I'm doing some work for someone who uses Adobe Illustrator - translating the artwork into DWG and merging it into ArchiCAD.
I'm using an Adobe font family - Frutiger - and note that what I see in Illustrator and what I see in ArchiCAD paper space are different. Frutiger 67 Bold Condensed looks too bold and too condensed in AC.
The font size is also jiggy. What is specified in Illustrator as 12pt text needs to be 8pts (approx) to fit into the same space.
Any typographic wizards out there who would care to respond? I'm stumped.
Not sure, but AFAIK Autocad's DWG format doesn't support system fonts the normal way, it has 'styles' that Archicad maps to your system fonts if you've set the translator to do so. and you have to have the same fonts installed on you system, the Dwg format doesn't embed fonts like PDFs do.
Needs to be checked, it can be that your Archicad uses for example the non-bold Condensed font and Bolds it instead of mapping to the CondensedBold variety - that would make the appearance wrong.
The font map did not come along automatically in the dwg.
I might no t have noticed this if it had. I had to open the original in illustrator and use an inspector to determine which font, size, etc.
Frutiger is a big font family. Maybe it just doesn;t play nice with ArchiCAD as you suggest. I guess I was naive to think that my font issues of old would go away when I moved back to the Apple platform.
Aaron wrote: ...Frutiger is a big font family.
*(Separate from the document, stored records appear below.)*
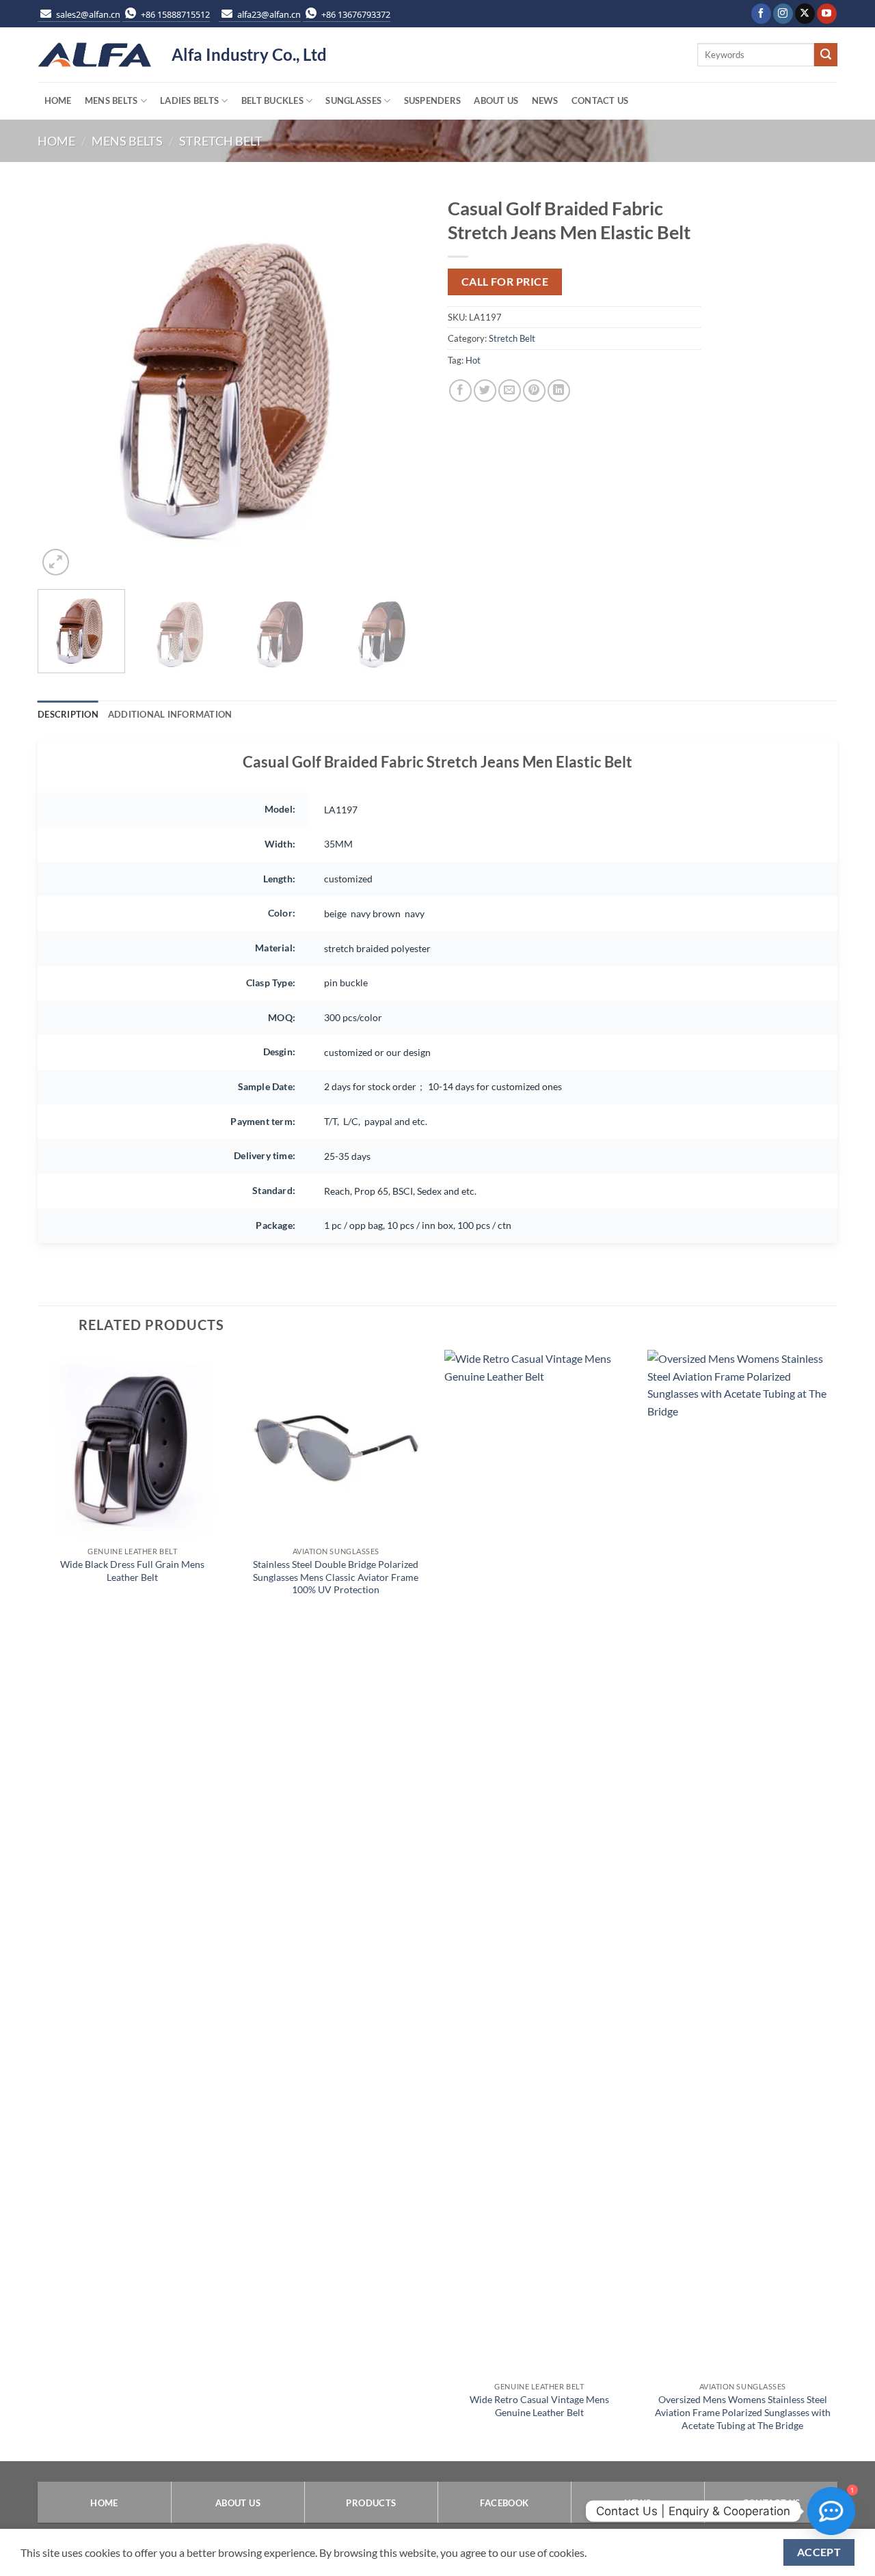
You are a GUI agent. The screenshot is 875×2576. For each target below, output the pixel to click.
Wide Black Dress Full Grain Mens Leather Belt (132, 1570)
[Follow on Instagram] (783, 13)
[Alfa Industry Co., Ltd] (94, 55)
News (545, 100)
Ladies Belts (189, 100)
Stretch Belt (220, 140)
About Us (496, 100)
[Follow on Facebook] (761, 13)
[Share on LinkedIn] (559, 390)
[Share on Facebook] (460, 390)
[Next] (402, 384)
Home (58, 100)
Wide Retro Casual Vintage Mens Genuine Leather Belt (539, 2406)
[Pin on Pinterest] (534, 390)
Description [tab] (68, 714)
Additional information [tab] (170, 714)
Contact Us (600, 100)
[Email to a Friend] (509, 390)
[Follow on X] (805, 13)
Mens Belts (111, 100)
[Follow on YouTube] (827, 13)
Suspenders (432, 100)
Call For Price (505, 281)
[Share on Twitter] (485, 390)
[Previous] (63, 384)
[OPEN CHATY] (831, 2511)
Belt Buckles (272, 100)
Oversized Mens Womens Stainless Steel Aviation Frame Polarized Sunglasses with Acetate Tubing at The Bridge (743, 2412)
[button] (55, 562)
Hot (473, 360)
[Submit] (825, 54)
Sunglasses (353, 100)
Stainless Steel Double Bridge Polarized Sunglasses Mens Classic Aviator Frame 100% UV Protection (335, 1576)
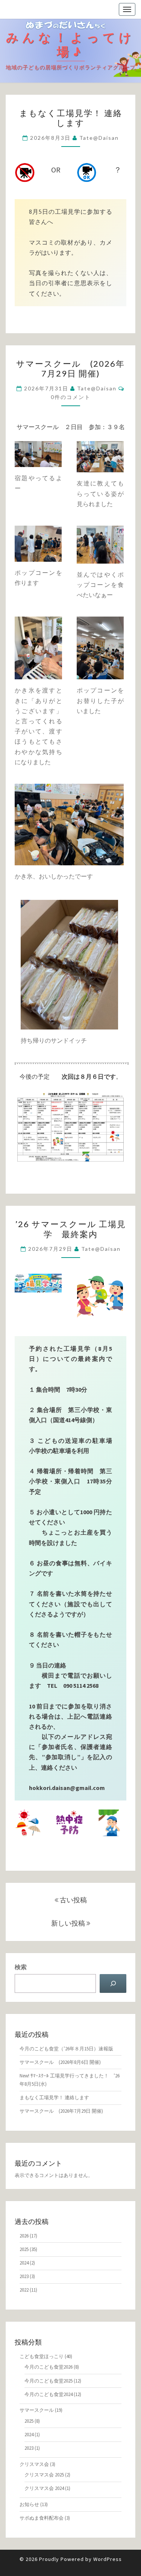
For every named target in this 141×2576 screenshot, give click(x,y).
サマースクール (37, 2410)
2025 (24, 2249)
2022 (24, 2290)
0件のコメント (71, 397)
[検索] (113, 1983)
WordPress (107, 2559)
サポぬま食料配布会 (42, 2518)
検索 (21, 1967)
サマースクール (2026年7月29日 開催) (70, 368)
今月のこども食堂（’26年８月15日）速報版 (66, 2048)
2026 (24, 2236)
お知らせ (29, 2504)
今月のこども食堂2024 (48, 2394)
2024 (24, 2263)
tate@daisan (99, 138)
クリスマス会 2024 (44, 2488)
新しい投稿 (68, 1923)
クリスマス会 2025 (44, 2475)
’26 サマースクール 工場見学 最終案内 (70, 1229)
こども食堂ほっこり (42, 2356)
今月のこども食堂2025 (48, 2381)
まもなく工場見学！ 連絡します (70, 118)
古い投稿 (72, 1900)
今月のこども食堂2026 (48, 2367)
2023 (24, 2276)
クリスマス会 (34, 2464)
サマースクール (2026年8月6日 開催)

Maybe it just doesn;t play nice with ArchiCAD as you suggest. I guess I was naive to think that my font issues of old would go away when I moved back to the Apple platform.
The issue is that you're using a still very much non-Apple DWG format as an intermediate.
You mention Archicad Paper space, I guess you mean that you dragged the DWG into an Archicad layout.
If you don't need to edit the file, you might just as well drag the Illustrator file (which should be saved as a PDF) directly into Archicad and check if it works better. if saved as a PDF, the font should be included with the file.
Also, you can create a font translation table in your DWG translator. You need to check that the actual font names match precisely — re-reading your original post, where you call it "jiggy" I'm thinking Archicad, not finding what you intended, has substituted the font your friend is using for its old bit-mapped screen representation.
The old MacOS (9 and previous) needed bit-mapped fonts for the screen. They were automatically exchanged for the real Postscript print fonts at print time. They have slightly different names, like Frutiger Cond Bold might be substituted at print time with Frutiger LTStd-Bold Cn, for example. Both kinds are found within Adobe's font packs, but those are still different for the Mac compared to what's sold to PC/Windows. (that is an Adobe issue!)
So first you need to check that you have the right Postscript print font installed in your system, not just the bit-map font.
Then, if the above isn't enough, you need to check that's what's specified in your font translation table, because when you go through DWG, the bitmap-printfont connection is lost, and Archicad just does what it's told, finds and uses the font you've named. If you name the print font instead, that should work, because MacOSX will display and print whatever you throw at it!